IgE’s main purpose is to protect against parasites but due to improved sanitation these are no longer a prevalent issue across most of the world. Consequently it is thought that they become over activated and over sensitive while looking for parasites and start reacting to eg pollen and causing allergies.


  • Exists in serum in both monomeric (IgA1) and dimeric (IgA2) forms (dimeric when 2 Fcs bind via secretory complex)
  • 15% of the total serum Ig.
  • 4-7 day half life
  • Secretory IgA2 (dimer) = primary defense against some local infections
  • Secreted as a dimer in mucous (e.g., saliva, tears)
  • prevents passage of foreign substances into the circulatory system

Isotype: class of antibody (IgD, IgM etc)

Allotype: person specific alleles 

Idiotype: (hyper) variable region - antibody specificity 

Complement Pathways

Components of complement pathways of the immune system. 

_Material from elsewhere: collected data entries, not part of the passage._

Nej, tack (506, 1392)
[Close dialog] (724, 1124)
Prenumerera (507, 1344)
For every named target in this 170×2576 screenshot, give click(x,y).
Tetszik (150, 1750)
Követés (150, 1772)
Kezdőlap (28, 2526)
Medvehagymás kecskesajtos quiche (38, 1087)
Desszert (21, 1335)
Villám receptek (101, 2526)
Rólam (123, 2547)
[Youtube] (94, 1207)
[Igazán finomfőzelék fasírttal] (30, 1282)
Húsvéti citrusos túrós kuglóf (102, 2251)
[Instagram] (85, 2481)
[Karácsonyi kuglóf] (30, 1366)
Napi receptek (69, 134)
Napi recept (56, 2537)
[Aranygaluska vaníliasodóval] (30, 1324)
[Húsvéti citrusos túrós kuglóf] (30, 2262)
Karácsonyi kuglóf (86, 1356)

Classical Pathway: binds to the pathogen surface

  1. C1 binds to phosphocholine on bacteria, which activates C1r to cleave C1s.
  2. Activated C1s cleaves C4 to C4a and C4b.
  3. C4b binds to the microbial surface and also binds C2.
  4. C2 is cleaved to C2a and C2b by C1s, forming the C4bC2a complex.
  5. The C4bC2a complex cleaves C3 to C3a and C3b.
  6. C3b binds to the surface and causes opsonization.

MB-Lectin Pathway: uses mannin-binding lectin to bind to mannose-containing carbohydrates on the pathogen surface

  1. Mannin-binding lectin (MBL) binds to the pathogen surface and activates MASP-2.
  2. MASP-2 cleaves C4 to C4a and C4b.
  3. C4b binds to the microbial surface and also binds C2.
  4. C2 is cleaved to C2a and C2b by MASP-2, forming the C4bC2a complex.
  5. The C4bC2a complex cleaves C3 to C3a and C3b.
  6. C3b binds to the surface and causes opsonization.

Alternative Pathway: binds to the pathogen surface with spontaneously activated complement, amplifies C3b

  1. C3b deposited by the C3 convertase binds to factor B.
  2. Factor B is cleaved by factor D into Ba and Bb, forming the C3bBb complex.
  3. The C3bBb complex cleaves C3 into C3a and C3b.
  4. C3 spontaneously hydrolyzes to C3(H2O).
  5. C3(H2O) binds to factor B, and factor D cleaves factor B.
  6. Upon factor B cleavage, the C3(H2O)Bb complex is formed.
  7. The C3(H2O)Bb complex cleaves C3 into C3a and C3b.
  8. Factor B binds to C3b on the surface and is cleaved to Bb.